The letter’s argument is, at its core, quite simple. It draws the entirety of its firepower from the recent Supreme Court decision in Students for Fair Admissions (SFFA) v. Harvard, claiming that “although SFFA addressed admissions decisions, the Supreme Court’s holding applies more broadly.”

At its core, the test is simple: If an educational institution treats a person of one race differently than it treats another person because of that person’s race, the educational institution violates the law. Federal law thus prohibits covered entities from using race in decisions pertaining to admissions, hiring, promotion, compensation, financial aid, scholarships, prizes, administrative support, discipline, housing, graduation ceremonies, and all other aspects of student, academic, and campus life. Put simply, educational institutions may neither separate or segregate students based on race, nor distribute benefits or burdens based on race. 

But like the SFFA decision, it goes further than just the explicit use of race. “Although some programs may appear neutral on their face,” the letter goes on, “a closer look reveals that they are, in fact, motivated by racial considerations.” In a twisted inversion of Martin Luther King Jr.’s point that “Sometimes a law is just on its face and unjust in its application,” the OCR carves out a position that turns civil rights and anti-discrimination principles on their head.

It’s important to see the parallels in principle between what the Office for Civil Rights is saying and what King was arguing when he wrote that line. It’s true that neutral-sounding policies can, in practice, be applied selectively or, worse, discriminate against specific groups. The consequences of any given policy might disproportionately affect a particular group of people, even if the policy itself doesn’t explicitly name that group. To take just one example, the seemingly neutral requirement to require a photo ID in order to register to vote sounds all well and good until you actually drill down on the effects of such a policy and see who, exactly, is most prevented from voting by this policy (and, more to the point, who is often supporting such policies). I’ll give you one guess.

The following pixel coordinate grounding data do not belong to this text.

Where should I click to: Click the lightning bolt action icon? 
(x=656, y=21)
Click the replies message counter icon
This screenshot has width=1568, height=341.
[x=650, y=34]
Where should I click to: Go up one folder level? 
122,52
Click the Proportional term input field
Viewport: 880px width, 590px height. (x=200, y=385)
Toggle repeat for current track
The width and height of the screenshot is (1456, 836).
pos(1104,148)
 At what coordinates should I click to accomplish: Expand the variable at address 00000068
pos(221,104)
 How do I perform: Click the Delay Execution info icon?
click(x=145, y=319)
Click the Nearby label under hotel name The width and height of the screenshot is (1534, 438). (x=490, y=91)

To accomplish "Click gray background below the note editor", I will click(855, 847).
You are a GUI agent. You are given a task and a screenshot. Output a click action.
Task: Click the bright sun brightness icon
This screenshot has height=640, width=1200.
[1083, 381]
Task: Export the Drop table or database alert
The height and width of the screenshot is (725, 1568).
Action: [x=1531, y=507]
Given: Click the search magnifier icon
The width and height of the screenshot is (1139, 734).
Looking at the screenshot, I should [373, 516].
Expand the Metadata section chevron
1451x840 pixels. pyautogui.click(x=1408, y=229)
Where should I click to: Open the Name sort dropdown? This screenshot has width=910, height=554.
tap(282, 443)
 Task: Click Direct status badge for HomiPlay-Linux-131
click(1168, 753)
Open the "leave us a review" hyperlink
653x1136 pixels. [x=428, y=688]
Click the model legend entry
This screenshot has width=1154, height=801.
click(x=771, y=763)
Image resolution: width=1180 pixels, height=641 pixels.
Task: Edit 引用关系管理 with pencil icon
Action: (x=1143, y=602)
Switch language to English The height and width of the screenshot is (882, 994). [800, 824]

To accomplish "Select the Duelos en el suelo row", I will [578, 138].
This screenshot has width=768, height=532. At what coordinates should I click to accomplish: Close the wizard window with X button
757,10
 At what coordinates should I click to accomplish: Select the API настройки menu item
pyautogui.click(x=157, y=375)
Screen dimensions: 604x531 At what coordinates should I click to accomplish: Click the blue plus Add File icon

So King was pointing out that seemingly “neutral” policies and laws often provide white racists with plausible deniability. Now, the OCR argues that the same principle applies in reverse: so-called neutral policies in schools serve as a cover for racist DEI advocates discriminating against white people, giving more seats and consideration to minorities and historically disadvantaged groups. In short, the real racists now are those who run or support DEI initiatives. But the letter goes beyond banning explicit race-conscious policies, claiming that even indirect efforts to promote racial diversity—so-called “proxies for race”—must be eliminated. Of course, this simply vindicates people who see the boogeyman of DEI everywhere they look, further encouraging an unparalleled level of suspicion directed at any group, professor, or program on campus.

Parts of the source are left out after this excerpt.